Satyam
48Satyam Computer Services
Satyam Computer Services Ltd. was founded in 1987. The company offers information technology (IT) services spanning various sectors, and is listed on the New York Stock Exchange and Euronext.
Satyam's network covers 67 countries across six continents. The company employs 53,000 IT professionals across development centers in India, the United States, the United Kingdom, the United Arab Emirates, Canada, Hungary, Singapore, Malaysia, China, Japan, Egypt and Australia. It serves over 654 global companies, 185 of which are Fortune 500 corporations. Satyam has strategic technology and marketing alliances with over 50 companies. Apart from Hyderabad, it has development centers in India at Bangalore, Chennai, Pune, Mumbai, Nagpur, Delhi, Kolkata, Bhubaneswar, and Visakhapatnam.

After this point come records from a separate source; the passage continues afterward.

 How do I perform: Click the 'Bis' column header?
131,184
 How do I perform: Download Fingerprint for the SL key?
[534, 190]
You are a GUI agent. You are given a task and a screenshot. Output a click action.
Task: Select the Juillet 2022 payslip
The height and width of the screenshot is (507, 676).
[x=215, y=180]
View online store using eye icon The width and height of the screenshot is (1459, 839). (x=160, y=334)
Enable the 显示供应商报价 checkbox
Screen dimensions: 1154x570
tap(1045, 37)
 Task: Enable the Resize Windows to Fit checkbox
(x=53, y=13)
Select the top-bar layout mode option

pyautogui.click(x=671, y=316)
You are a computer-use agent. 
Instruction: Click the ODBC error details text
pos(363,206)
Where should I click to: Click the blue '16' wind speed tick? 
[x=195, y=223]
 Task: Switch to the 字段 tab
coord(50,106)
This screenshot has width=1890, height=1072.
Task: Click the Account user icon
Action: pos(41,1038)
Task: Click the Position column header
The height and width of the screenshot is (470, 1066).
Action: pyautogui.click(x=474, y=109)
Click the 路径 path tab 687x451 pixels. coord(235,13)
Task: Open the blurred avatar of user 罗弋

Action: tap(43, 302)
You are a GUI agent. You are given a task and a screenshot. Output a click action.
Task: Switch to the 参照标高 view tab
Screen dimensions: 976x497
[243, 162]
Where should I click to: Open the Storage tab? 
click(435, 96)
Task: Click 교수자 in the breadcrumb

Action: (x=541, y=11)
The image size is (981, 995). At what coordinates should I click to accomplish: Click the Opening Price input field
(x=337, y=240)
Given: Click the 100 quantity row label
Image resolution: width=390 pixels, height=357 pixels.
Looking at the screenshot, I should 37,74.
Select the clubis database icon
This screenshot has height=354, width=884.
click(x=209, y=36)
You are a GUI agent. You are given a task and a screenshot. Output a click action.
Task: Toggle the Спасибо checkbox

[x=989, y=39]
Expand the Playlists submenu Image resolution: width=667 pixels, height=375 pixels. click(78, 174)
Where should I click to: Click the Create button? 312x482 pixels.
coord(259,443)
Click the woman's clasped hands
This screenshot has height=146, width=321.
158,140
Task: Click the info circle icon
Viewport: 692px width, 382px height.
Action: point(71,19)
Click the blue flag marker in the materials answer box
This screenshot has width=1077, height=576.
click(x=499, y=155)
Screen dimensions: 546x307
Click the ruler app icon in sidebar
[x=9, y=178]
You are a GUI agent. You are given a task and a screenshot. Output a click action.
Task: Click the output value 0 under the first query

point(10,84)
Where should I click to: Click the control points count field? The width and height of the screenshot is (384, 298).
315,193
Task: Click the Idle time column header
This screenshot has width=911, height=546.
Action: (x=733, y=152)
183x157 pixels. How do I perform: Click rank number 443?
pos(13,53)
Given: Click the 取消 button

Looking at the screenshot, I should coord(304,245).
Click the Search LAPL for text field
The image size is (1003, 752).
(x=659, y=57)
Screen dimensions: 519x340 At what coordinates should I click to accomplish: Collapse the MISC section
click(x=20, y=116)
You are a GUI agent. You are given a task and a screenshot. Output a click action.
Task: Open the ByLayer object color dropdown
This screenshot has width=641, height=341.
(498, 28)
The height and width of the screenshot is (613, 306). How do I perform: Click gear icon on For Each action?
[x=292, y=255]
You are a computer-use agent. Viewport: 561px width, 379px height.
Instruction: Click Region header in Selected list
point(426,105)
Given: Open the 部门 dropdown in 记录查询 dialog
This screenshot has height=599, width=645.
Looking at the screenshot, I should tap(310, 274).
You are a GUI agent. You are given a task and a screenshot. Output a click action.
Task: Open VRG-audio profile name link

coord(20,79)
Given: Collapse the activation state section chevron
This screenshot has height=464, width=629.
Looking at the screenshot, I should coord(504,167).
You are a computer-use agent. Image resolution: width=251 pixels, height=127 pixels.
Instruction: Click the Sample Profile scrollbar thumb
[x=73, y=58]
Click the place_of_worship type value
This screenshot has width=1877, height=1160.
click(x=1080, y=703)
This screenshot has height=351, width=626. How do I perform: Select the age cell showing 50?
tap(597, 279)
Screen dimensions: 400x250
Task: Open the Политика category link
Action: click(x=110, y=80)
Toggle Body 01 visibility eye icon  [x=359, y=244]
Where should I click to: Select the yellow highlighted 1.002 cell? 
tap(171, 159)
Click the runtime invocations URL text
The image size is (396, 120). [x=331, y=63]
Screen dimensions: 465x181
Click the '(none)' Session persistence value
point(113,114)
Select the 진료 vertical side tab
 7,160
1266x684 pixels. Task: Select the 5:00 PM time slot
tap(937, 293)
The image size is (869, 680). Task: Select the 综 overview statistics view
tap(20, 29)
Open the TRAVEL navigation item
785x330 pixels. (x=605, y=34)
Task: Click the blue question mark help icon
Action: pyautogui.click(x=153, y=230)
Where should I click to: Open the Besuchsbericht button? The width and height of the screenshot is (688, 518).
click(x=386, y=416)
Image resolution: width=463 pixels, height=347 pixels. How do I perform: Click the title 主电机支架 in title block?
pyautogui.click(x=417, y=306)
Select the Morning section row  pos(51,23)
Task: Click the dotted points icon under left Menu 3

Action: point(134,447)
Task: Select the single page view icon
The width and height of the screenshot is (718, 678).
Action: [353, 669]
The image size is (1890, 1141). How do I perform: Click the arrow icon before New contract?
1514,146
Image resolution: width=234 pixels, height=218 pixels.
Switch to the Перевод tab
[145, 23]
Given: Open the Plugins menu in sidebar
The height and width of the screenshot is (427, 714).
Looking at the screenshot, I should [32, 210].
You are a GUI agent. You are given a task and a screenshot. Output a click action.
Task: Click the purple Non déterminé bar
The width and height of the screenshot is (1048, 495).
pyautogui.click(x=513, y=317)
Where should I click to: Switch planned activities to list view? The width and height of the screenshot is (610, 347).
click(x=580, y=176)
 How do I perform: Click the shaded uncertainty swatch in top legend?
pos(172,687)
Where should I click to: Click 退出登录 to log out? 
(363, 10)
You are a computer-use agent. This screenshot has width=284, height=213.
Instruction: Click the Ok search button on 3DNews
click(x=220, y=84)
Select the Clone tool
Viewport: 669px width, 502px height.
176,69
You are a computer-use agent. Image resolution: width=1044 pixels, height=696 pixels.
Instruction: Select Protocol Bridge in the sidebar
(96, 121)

Satyam accounting scandal:
On 7 January 2009, company Chairman Ramalinga Raju resigned after notifying its board members and the SEBI that he had falsified accounts.Raju affirmed in a letter to the board that neither he nor the managing director had benefited financially from the inflated revenues. He claimed that none of the board members had any knowledge of the situation in which the company was placed. He noted that Satyam's balance sheet as of the September 30, 2008, carried inflated figures for cash and bank balances of INR 5,040 crore (as against INR 5,361 crore reflected in the books). It carried an accrued interest of INR 376 crore which was non-existent. An understated liability of INR 1,230 crore on account of funds was arranged by himself. An overstated debtors' position of INR 490 crore (as against INR 2,651 crore in the books).
He stated that:
"What started as a marginal gap between actual operating profit and the one reflected in the books of accounts continued to grow over the years. It has attained unmanageable proportions as the size of company operations grew significantly (annualised revenue run rate of Rs 11,276 crore in the September quarter of 2008 and official reserves of Rs 8,392 crore). As the promoters held a small percentage of equity, the concern was that poor performance would result in a takeover, thereby exposing the gap. The aborted Maytas acquisition deal was the last attempt to fill the fictitious assets with real ones. It was like riding a tiger, not knowing how to get off without being eaten.”